[start Page extract]

People, acting as designers, operators, crew, or customer/users, are an integral part of transportation systems. Decisions they make, and the performance patterns they exhibit as individuals and as part of organizations significantly affect the overall productivity and operational safety of transportation systems. Behavioral science provides the methodology to examine systematically the decision-making process and performance capability and reliability. A broadly based proactive transportation behavioral science research program provides results, data and methodologies useful to the regulatory and operational requirements of all levels of government. It also supports the operational efficiency and competitiveness of the private sector in the global transportation community. Of critical importance is the improvement of human performance in transportation systems and the resulting effect on safety, environmental protection, and productivity.

Human error is the principal cause of 60-90% of transportation accidents. Progress in reducing transportation fatalities, injuries and property losses is clearly tied to obtaining a better understanding of the root causes of human error and developing appropriate mediating mechanisms that address the individual and how humans function in organizations and with different relationships, training and motivation.

Successful adoption of advanced technologies requires that people be able to successfully use and interact with new technologies. Technological advances raise new questions about people's ability to understand and operate equipment, while simultaneously coping with increased complexity in system operations. Concern for operator and user needs and capabilities must be included in designs for new technologies to ensure their success. Technological developments will be successful if they can be understood, are user-friendly and can be safely operated.

Reduction of transportation fatalities, injuries, and property losses will depend on identifying and removing the causes of human errors or compensating for them. Many research opportunities remain that hold the promise of markedly safer and more productive transportation systems.


The National Transportation Safety Board determined that the probable causes of the grounding of the EXXON VALDEZ were: failure of the third mate to properly maneuver the vessel because of fatigue and excessive workload; the failure of the master to provide a proper navigation watch because of impairment from alcohol; the failure of Exxon Shipping Company to provide a fit master and a rested and sufficient crew for the EXXON VALDEZ; the lack of effective Vessel Traffic Service because of inadequate equipment and manning levels, inadequate personnel training, and deficient management oversight; and the lack of effective pilotage services.

In response to the grounding of the US Tank ship Exxon Valdez, the US Coast Guard and MARAD are using human factors research to improve maritime safety. The goal of this work is to find out how the regulatory, guidance and enforcement activities of the Coast Guard and the industry can improve the safety and competitiveness of maritime operations and to propose specific solutions. Human factors research underway now will provide more effective ways to enhance safety and productivity by:

  • Recommending ways to mitigate the negative effect of sleep disruptions on crew members.

[end Page extract]

Exercises =
[1] According to the transportation safety text, human error is the principal cause of what share of transportation accidents?
[2] Using the transportation safety text, explain why designs for new technologies must take operator and user needs and capabilities into account.
The records are not needed here.

[start Dataset excerpts]

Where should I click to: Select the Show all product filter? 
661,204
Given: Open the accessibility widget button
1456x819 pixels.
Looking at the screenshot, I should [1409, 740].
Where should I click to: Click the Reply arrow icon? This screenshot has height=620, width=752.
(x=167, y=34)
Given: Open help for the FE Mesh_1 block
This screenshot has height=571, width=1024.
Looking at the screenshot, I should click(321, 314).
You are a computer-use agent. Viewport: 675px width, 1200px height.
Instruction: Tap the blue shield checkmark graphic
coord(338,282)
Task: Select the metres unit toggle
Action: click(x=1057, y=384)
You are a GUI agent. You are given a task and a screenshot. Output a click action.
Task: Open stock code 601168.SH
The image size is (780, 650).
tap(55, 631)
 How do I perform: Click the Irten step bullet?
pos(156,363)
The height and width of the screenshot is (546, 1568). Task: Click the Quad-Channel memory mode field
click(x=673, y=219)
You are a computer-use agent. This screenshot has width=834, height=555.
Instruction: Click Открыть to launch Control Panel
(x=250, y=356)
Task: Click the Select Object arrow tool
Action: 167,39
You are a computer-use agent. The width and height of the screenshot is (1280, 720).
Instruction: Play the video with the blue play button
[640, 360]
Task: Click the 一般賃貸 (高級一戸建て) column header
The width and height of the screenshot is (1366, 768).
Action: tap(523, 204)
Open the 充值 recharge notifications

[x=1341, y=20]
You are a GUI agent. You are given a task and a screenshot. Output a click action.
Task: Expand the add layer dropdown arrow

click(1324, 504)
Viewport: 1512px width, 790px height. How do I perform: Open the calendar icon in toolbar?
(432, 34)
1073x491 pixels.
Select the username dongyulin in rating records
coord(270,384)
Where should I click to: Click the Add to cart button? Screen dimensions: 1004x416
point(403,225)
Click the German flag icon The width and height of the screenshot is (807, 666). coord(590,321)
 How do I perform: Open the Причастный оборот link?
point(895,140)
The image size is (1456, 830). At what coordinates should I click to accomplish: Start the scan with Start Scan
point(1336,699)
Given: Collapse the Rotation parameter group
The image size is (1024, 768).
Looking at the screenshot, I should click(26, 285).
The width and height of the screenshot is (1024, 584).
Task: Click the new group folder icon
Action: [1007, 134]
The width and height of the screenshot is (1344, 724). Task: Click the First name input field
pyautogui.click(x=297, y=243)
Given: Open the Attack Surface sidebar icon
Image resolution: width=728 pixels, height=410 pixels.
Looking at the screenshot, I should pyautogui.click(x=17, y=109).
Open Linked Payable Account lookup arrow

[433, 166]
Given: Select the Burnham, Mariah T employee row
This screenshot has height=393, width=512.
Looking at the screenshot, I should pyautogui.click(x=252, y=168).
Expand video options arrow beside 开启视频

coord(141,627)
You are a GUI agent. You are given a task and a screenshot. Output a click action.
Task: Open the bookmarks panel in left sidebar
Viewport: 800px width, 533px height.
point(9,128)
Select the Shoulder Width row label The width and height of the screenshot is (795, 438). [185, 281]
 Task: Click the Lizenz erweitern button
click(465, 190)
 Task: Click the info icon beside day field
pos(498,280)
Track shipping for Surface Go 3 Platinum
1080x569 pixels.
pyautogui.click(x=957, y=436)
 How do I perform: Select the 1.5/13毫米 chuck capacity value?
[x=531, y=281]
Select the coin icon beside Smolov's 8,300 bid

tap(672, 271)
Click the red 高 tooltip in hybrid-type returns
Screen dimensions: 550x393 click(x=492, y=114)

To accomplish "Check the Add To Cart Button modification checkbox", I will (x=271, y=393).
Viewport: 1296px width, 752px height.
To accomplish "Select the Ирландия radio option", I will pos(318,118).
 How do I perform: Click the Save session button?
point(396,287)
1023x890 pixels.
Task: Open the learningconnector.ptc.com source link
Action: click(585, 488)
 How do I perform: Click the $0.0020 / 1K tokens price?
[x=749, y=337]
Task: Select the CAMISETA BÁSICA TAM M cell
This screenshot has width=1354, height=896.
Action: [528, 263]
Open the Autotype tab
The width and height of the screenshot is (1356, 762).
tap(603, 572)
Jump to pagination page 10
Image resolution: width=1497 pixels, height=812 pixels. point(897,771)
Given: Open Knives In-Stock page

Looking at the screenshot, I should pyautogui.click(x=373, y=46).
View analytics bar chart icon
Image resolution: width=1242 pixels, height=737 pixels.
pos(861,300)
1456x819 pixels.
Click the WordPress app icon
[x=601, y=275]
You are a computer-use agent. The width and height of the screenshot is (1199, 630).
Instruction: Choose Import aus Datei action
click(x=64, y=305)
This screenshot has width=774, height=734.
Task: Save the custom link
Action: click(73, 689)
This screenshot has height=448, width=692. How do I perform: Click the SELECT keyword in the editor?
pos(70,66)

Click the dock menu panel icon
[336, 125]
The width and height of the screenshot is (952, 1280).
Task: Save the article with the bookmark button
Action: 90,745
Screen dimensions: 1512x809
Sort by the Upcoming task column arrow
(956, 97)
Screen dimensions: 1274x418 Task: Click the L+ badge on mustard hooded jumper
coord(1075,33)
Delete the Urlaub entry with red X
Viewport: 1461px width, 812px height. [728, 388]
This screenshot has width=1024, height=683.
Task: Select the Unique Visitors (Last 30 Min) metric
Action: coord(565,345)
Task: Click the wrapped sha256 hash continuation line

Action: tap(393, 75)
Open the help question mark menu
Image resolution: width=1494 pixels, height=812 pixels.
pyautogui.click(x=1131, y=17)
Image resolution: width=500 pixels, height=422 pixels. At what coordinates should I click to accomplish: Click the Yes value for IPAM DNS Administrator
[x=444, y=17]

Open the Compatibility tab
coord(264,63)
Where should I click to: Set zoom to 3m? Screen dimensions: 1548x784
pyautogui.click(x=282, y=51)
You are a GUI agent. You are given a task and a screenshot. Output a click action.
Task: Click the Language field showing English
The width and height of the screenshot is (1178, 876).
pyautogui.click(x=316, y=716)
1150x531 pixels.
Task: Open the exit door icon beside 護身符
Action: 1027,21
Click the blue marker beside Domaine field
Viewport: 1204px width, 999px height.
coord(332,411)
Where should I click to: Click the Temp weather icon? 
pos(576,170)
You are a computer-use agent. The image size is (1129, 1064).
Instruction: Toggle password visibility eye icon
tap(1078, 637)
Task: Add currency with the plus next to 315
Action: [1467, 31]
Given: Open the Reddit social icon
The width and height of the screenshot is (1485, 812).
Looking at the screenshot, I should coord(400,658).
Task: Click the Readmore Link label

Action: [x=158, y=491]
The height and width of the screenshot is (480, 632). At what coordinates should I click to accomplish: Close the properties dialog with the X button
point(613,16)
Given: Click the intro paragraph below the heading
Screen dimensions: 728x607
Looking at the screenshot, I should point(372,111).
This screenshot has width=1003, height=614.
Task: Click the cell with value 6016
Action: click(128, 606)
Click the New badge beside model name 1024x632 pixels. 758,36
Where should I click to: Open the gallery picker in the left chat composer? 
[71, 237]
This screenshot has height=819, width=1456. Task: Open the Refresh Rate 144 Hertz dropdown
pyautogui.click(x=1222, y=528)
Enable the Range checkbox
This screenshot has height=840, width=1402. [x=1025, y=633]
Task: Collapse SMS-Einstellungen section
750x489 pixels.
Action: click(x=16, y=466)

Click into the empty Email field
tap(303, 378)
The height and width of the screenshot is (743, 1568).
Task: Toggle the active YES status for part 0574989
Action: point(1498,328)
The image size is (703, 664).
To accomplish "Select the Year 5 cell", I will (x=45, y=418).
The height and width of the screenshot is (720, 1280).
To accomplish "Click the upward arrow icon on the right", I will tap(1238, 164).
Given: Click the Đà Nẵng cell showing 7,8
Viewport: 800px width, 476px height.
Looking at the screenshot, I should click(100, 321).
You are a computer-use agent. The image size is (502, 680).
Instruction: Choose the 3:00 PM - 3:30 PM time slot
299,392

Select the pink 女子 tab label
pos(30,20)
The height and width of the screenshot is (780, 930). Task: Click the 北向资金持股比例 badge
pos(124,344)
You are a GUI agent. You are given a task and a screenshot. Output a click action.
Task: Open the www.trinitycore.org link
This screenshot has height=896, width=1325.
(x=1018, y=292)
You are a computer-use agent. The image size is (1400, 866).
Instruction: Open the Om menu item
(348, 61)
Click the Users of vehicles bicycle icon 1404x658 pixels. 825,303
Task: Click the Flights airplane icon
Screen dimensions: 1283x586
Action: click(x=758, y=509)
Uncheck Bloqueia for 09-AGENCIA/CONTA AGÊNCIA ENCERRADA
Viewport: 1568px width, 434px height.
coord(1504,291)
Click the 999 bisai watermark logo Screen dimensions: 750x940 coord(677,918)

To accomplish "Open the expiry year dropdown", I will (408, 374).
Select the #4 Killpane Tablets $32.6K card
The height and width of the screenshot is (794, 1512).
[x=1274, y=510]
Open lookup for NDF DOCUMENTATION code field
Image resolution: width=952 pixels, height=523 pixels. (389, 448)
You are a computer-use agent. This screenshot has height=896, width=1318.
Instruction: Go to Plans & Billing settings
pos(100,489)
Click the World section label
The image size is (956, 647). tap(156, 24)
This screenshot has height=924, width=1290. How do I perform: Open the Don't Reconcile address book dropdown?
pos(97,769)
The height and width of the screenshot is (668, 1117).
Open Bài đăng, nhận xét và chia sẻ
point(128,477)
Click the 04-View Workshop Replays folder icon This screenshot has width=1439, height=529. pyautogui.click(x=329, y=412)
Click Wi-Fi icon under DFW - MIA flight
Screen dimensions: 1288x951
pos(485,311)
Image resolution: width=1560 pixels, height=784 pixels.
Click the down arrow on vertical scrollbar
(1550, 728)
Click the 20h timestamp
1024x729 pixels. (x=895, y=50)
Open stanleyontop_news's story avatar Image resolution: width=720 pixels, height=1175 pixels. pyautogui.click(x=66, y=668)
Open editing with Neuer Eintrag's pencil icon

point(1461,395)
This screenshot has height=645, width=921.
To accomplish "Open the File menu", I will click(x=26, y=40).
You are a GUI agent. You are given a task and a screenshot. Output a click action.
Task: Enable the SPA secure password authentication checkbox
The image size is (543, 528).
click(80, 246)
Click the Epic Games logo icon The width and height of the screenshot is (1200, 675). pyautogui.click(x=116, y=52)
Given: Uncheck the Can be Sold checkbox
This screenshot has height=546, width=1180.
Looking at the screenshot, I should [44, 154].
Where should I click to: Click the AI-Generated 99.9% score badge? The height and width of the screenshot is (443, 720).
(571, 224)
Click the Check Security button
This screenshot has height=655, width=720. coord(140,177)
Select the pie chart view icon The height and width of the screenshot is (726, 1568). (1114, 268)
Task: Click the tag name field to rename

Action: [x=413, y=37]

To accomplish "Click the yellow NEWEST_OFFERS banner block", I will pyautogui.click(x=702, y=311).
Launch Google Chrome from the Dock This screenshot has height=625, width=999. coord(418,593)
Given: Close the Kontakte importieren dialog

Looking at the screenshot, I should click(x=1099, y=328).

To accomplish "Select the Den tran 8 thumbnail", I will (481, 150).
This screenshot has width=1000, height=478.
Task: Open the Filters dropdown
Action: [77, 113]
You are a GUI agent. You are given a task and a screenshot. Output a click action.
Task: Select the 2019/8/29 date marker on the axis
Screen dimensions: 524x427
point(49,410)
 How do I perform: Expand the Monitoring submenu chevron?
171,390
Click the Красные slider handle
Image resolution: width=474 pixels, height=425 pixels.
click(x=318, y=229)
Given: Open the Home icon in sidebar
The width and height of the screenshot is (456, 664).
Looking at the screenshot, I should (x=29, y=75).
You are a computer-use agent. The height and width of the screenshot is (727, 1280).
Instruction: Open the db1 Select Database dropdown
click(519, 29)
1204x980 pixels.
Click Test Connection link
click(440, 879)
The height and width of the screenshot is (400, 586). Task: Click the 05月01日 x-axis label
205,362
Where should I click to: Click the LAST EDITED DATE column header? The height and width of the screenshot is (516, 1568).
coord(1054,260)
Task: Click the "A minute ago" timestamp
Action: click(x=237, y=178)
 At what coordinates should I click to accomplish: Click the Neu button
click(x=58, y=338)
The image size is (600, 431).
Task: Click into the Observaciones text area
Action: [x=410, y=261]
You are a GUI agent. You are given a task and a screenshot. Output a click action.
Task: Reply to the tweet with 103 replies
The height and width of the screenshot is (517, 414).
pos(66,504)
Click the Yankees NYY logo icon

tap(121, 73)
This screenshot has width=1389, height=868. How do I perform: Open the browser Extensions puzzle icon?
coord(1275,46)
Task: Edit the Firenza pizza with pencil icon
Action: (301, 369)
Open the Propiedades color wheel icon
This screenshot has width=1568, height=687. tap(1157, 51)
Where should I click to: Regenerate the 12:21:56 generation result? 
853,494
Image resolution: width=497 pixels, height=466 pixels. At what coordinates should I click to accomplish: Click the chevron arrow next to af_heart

[end Dataset excerpts]

Solution list =
[1] Human error is the principal cause of 60-90% of transportation accidents.

[2] Successful adoption of advanced technologies requires that people be able to use and interact with them. Technological advances raise new questions about whether people can understand and operate equipment while coping with more complex system operations. Including operator and user needs in designs helps ensure the technologies succeed.